Servizi sanitari nel rispetto della libertà
Washington, 20. Nuovi appelli negli Stati Uniti per esortare le autorità federali a porre in atto modifiche alla riforma sanitaria in modo da
assicurare
il rispetto della libertà di coscienza. La riforma del sistema sanitario,
varata dall'Amministrazione Obama, si ricorda, prevede che i piani di
assicurazione per i dipendenti di qualsiasi organizzazione includano dei servizi
minimi obbligatori, fra i quali sono fatti rientrare anche quelli abortivi.
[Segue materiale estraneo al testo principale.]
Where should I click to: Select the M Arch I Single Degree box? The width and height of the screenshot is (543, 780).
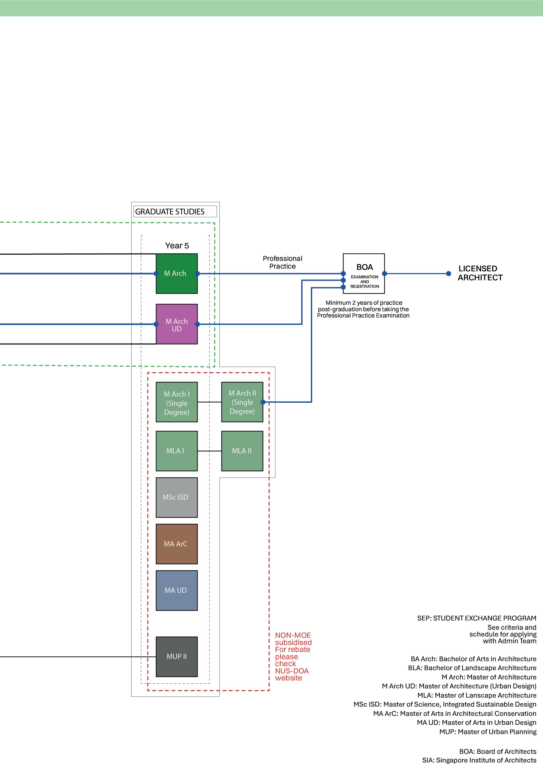coord(176,402)

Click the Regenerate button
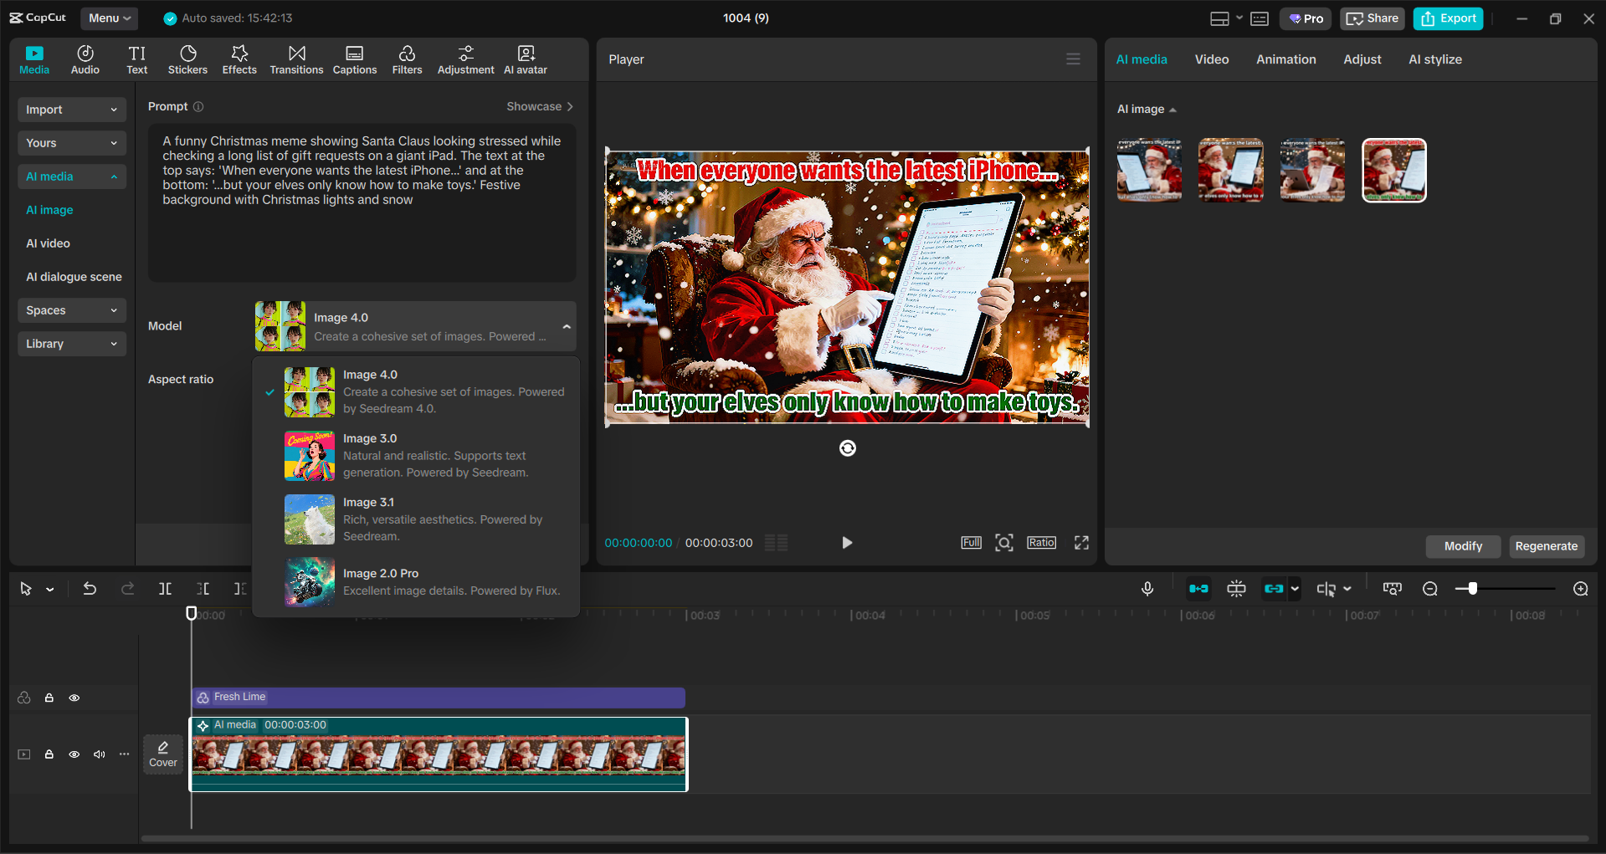pyautogui.click(x=1547, y=546)
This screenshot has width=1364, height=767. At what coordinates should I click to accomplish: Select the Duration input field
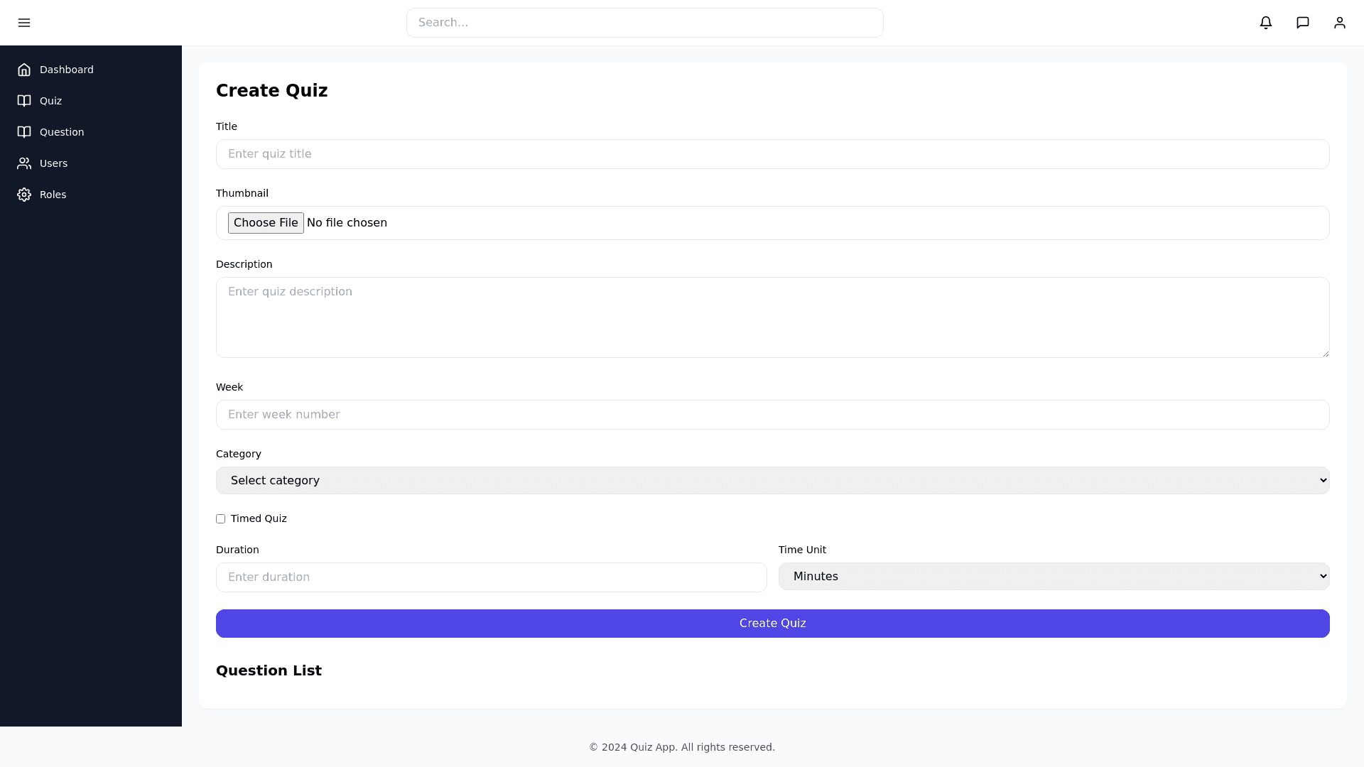pos(491,577)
Il
dicastero per la salute e i servizi umani ha emanato una direttiva con delle
linee guida in conseguenza delle quali solo in un numero ristretto di casi,
un'organizzazione, anche se a gestione religiosa, può essere esentata dal pagare
per i propri dipendenti tali servizi sanitari. Tali «servizi» prevedono,
infatti, interventi chirurgici per la sterilizzazione, la prescrizione di tutti
i contraccettivi presenti negli elenchi del Food and Drug Administration,
compresi farmaci che provocano l'aborto nel corso delle prime settimane di
gravidanza.
La Catholic Health Association (Cha), la più grande associazione cattolica di assistenza sanitaria nel Paese, guidata dal presidente, suor Carol Keehan, ha rivolto un invito all'Amministrazione affinché venga allargata la fascia di esenzione includendo istituzioni e organizzazioni, come ospedali e altre strutture che «condividano comuni legami e convinzioni con una comunità religiosa». Nella riforma, invece, soltanto quelle organizzazioni religiose che assumono dipendenti affiliati al proprio credo o che offrono servizi rivolti principalmente a servire persone affiliate alla propria religione potranno legittimamente opporsi alle nuove direttive. In questo ambito, dunque, verrebbero lasciate fuori molte strutture sanitarie che, pur offrendo un'opera fondamentale, non rientrerebbero nei rigidi parametri stabiliti dal Governo.